* _Task item_: Figure out how many lines of the material below contain the word "Given". Answer with the number only.

* _Source material_:
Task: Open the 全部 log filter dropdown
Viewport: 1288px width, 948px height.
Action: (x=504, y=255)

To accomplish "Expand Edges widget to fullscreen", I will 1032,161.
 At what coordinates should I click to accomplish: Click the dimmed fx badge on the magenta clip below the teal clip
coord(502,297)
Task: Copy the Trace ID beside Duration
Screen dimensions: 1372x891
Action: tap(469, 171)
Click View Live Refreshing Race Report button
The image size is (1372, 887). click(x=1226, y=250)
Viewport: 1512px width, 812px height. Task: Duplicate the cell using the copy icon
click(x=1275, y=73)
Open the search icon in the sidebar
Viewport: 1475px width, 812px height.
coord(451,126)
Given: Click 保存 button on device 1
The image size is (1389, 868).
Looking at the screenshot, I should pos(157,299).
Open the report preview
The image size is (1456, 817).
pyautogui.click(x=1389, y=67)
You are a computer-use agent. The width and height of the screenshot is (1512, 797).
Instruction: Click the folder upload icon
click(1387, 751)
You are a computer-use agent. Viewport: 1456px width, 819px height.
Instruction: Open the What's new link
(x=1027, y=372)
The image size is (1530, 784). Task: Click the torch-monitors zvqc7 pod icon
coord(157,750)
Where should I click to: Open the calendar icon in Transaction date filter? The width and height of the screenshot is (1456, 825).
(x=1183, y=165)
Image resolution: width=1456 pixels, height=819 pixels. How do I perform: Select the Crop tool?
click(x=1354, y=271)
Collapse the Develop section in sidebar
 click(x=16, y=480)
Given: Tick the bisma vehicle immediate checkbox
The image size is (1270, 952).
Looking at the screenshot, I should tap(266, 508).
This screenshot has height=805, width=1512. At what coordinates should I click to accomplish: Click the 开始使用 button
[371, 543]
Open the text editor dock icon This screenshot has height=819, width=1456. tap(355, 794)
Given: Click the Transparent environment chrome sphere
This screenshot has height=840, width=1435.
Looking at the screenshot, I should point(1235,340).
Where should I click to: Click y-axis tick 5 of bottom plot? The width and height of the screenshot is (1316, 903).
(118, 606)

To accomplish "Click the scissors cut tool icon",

* _Answer to this task_: 3